### Selected passage

SDSC and SD Force joining DPL. Two solid clubs.


----------



## timbuck (Jun 28, 2020)

I 


paytoplay said:


> SDSC and SD Force joining DPL. Two solid clubs.


I predict that sfdc and force will be near the top of the standings whenever we start playing again


----------



## Sunil Illuminati (Jun 28, 2020)

timbuck said:


> I
> 
> I predict that sfdc and force will be near the top of the standings whenever we start playing again


Not when they start they won't because alphabetically they'll be near the bottom.


----------



## ToonArmy (Jun 29, 2020)

timbuck said:


> I
> 
> I predict that sfdc and force will be near the top of the standings whenever we start playing again


In the 05 age group they will be if they are returning most it's players. The top 6 teams last year are either a club out of the DPL or team is playing in GA or ECRL.


----------



## ToonArmy (Jun 29, 2020)

I should say 6 out of top 7 LAGSD City FC remains


----------



## TOSDCI (Jul 1, 2020)

met61 said:


> Strength, viability, college exposure...General thoughts?

######
### Extracted information

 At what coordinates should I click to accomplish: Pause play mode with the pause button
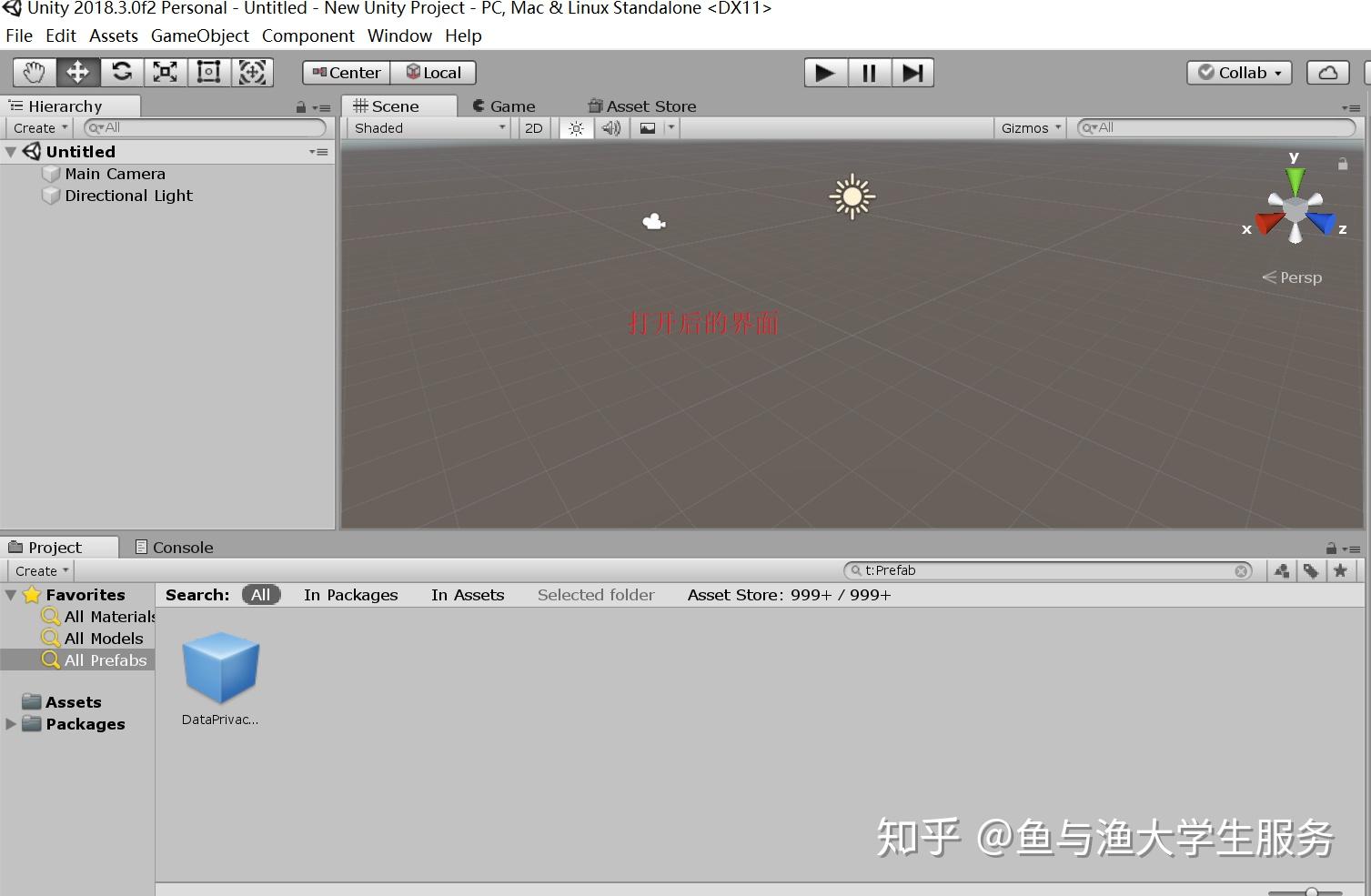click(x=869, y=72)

######
### Extracted information

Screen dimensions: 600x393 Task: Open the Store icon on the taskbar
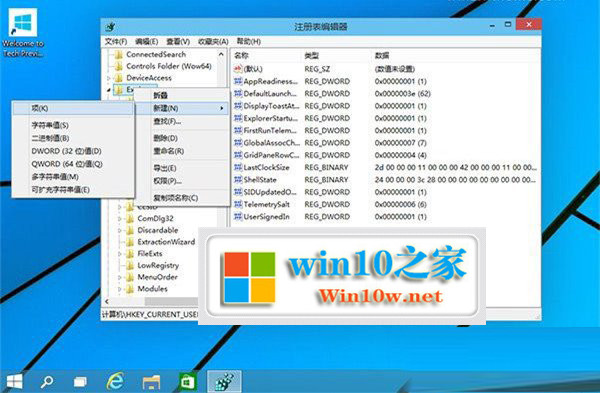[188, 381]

######

> _Written task_:
Write the next part of the forum thread about San Diego youth soccer clubs joining the DPL, starting right after its final line.

> _Exercise result_:
DPL is now essentially a third team.  As for college exposure, if your player wanted to stay in California and attend a D3 or JC, there will be plenty of coaches that will come to watch showcases.  If your player wants to go out of state, play D1 or a higher level D2, it is very hard to get those coaches to watch.  D1 coaches need to get the most bang for their recruiting dollar which is ECNL showcases.  That's just my experience.  Good luck!


----------



## DPLLove (Jul 7, 2020)

ToonArmy said:


> B teams for most GA clubs (ex DA clubs excluding Blues, Surf, Galaxy, Real SoCal)
> C teams for the 4 GA clubs with ECRL
> A teams for SD force and SDSC if they weren't added to GA
> 2 Vegas clubs added to go with the 2 in AZ for the SW so expect travel for league games
> ...


Still B team for most GA clubs. GA clubs with both GA and ECRL big rosters for the A team that will play in both leagues. DPL players brought in to round out rosters on game days. DPL was a path for at least 2 players in my daughter club to finally go D1. PTd then brought up to FT. Every single player on my daughters DPL team had at least one offer to go D3. All had NAIA offers. Not instate, but out of state. Tons of D2-D3 exposure at most tournaments we played in, instate and out of state. If it’s the right fit your player can find some amazing opportunities through DPL if she is open to playing somewhere other than California. Several with interest from D2’s as well. It’s not always about the team, sometimes it’s just about the player!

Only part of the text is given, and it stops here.